The pipeline is deployed with our model. The following will verify that the model is operating correctly. The high_fraud.json file contains data that the model should process as a high likelihood of being a fraudulent transaction.
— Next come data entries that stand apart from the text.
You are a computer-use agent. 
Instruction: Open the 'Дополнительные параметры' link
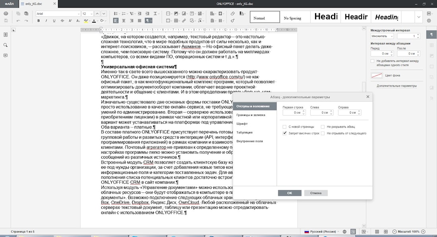pyautogui.click(x=396, y=86)
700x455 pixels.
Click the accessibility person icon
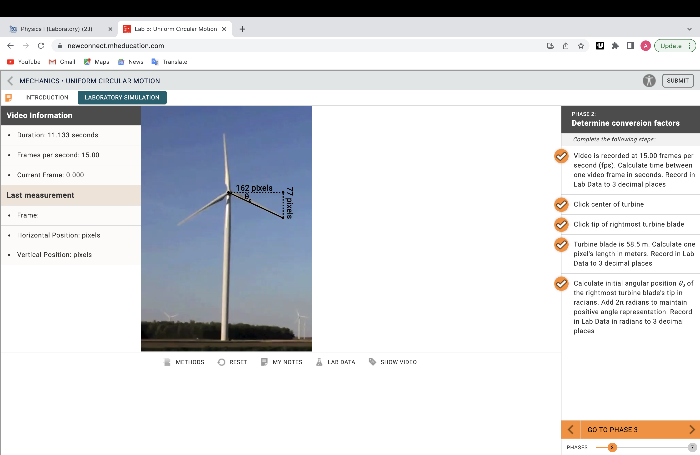tap(649, 81)
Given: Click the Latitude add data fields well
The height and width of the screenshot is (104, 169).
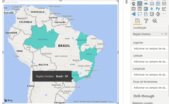Looking at the screenshot, I should pos(150,62).
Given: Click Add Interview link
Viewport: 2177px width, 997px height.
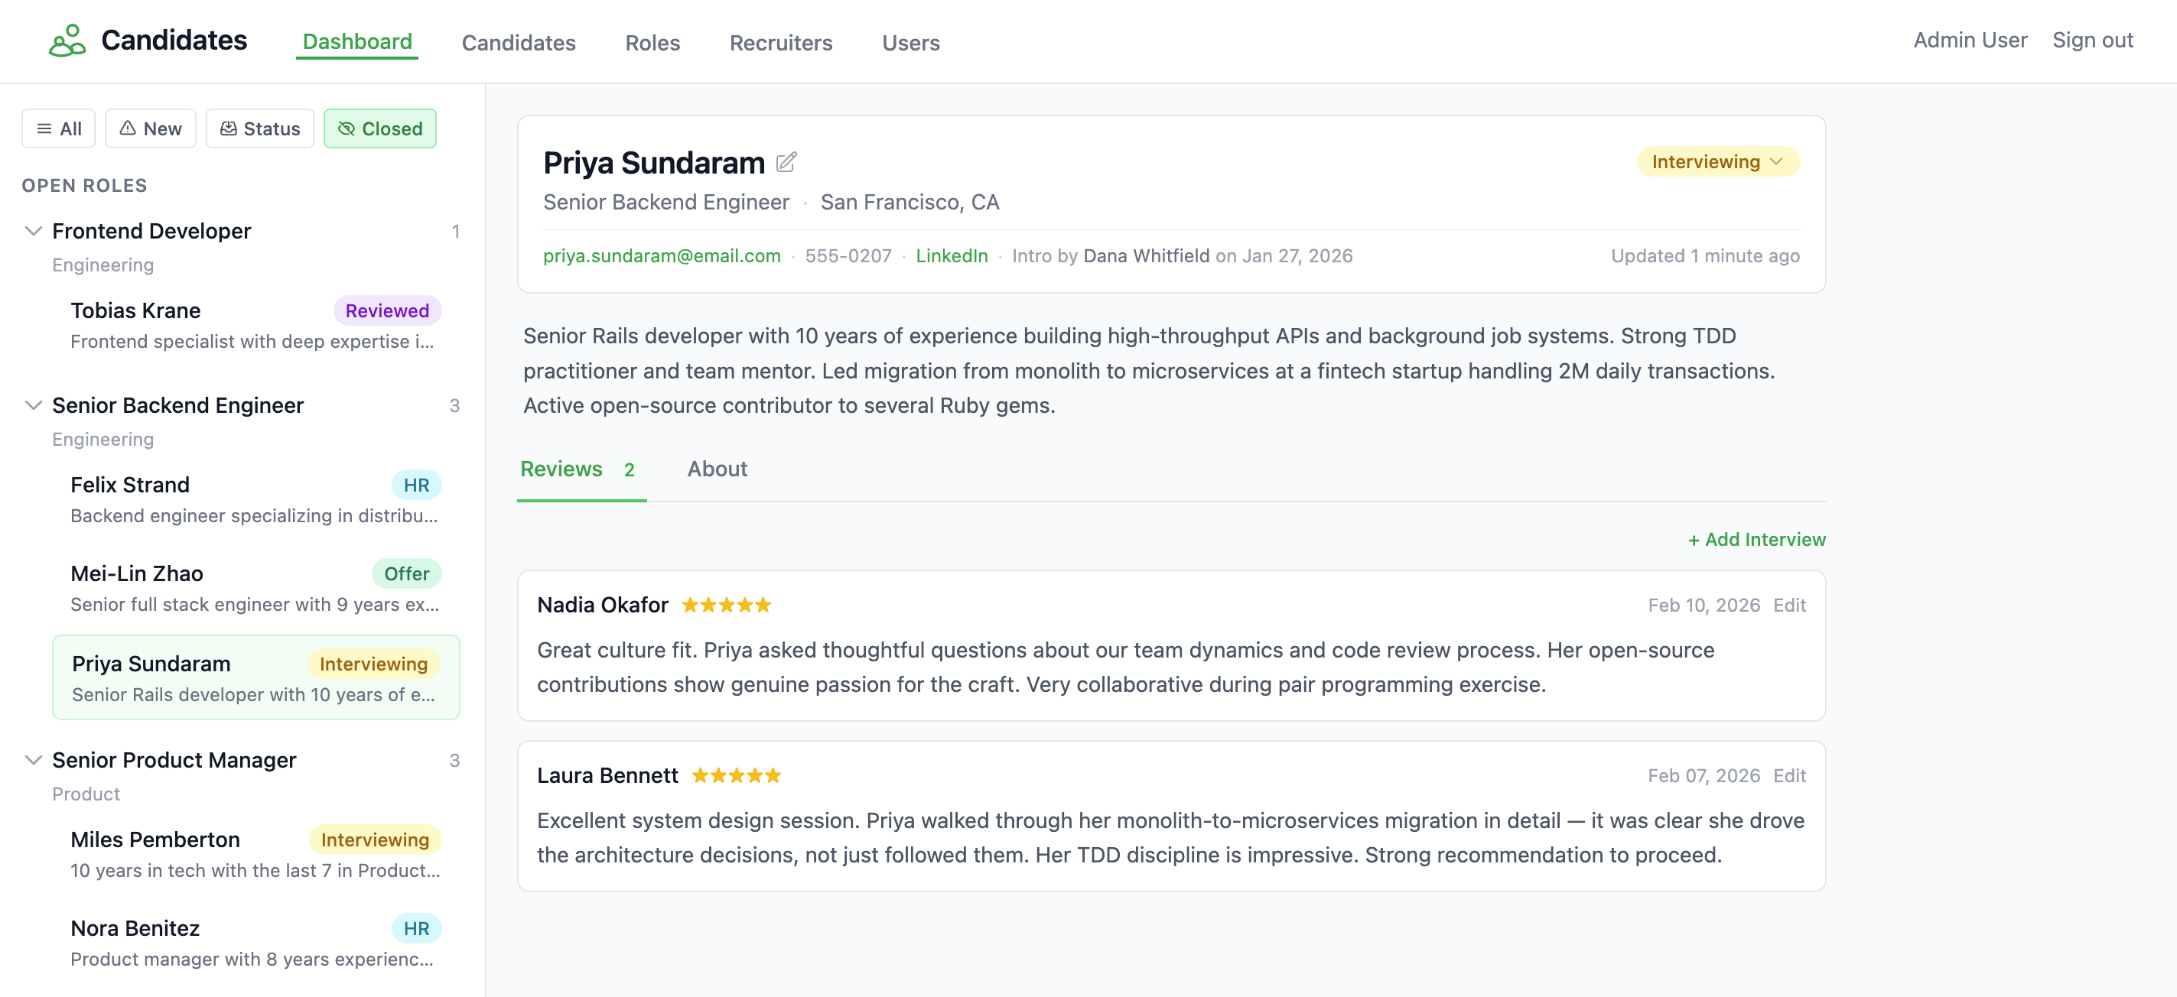Looking at the screenshot, I should pyautogui.click(x=1756, y=539).
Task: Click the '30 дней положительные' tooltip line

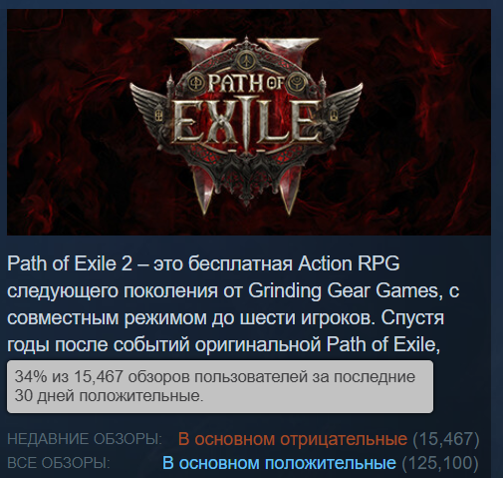Action: 109,396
normal_input = pd.DataFrame.from_records({"tensor": [[4.0, 2.5, 2900.0, 5505.0, 2.0, 0.0, 0.0, 3.0, 8.0, 2900.0, 0.0, 47.6063, -122.02, 2970.0, 5251.0, 12.0, 0.0, 0.0]]})
result = pipeline.infer(normal_input)
display(result)

	time	in.tensor	out.variable	check_failures
0	2023-10-31 19:51:52.769	[4.0, 2.5, 2900.0, 5505.0, 2.0, 0.0, 0.0, 3.0, 8.0, 2900.0, 0.0, 47.6063, -122.02, 2970.0, 5251.0, 12.0, 0.0, 0.0]	[718013.7]	0

large_house_input = pd.DataFrame.from_records({'tensor': [[4.0, 3.0, 3710.0, 20000.0, 2.0, 0.0, 2.0, 5.0, 10.0, 2760.0, 950.0, 47.6696, -122.261, 3970.0, 20000.0, 79.0, 0.0, 0.0]]})
large_house_result = pipeline.infer(large_house_input)
display(large_house_result)

	time	in.tensor	out.variable	check_failures
0	2023-10-31 19:51:53.171	[4.0, 3.0, 3710.0, 20000.0, 2.0, 0.0, 2.0, 5.0, 10.0, 2760.0, 950.0, 47.6696, -122.261, 3970.0, 20000.0, 79.0, 0.0, 0.0]	[1514079.4]	0

Replace the Model

The pipeline is currently deployed and is able to handle inferences. The model will now be replaced without having to undeploy the pipeline. This is done using the pipeline method replace_with_model_step(index, model). Steps start at 0, so the method called below will replace step 0 in our pipeline with the replacement model.

As an exercise, this deployment can be performed while inferences are actively being submitted to the pipeline to show how quickly the swap takes place.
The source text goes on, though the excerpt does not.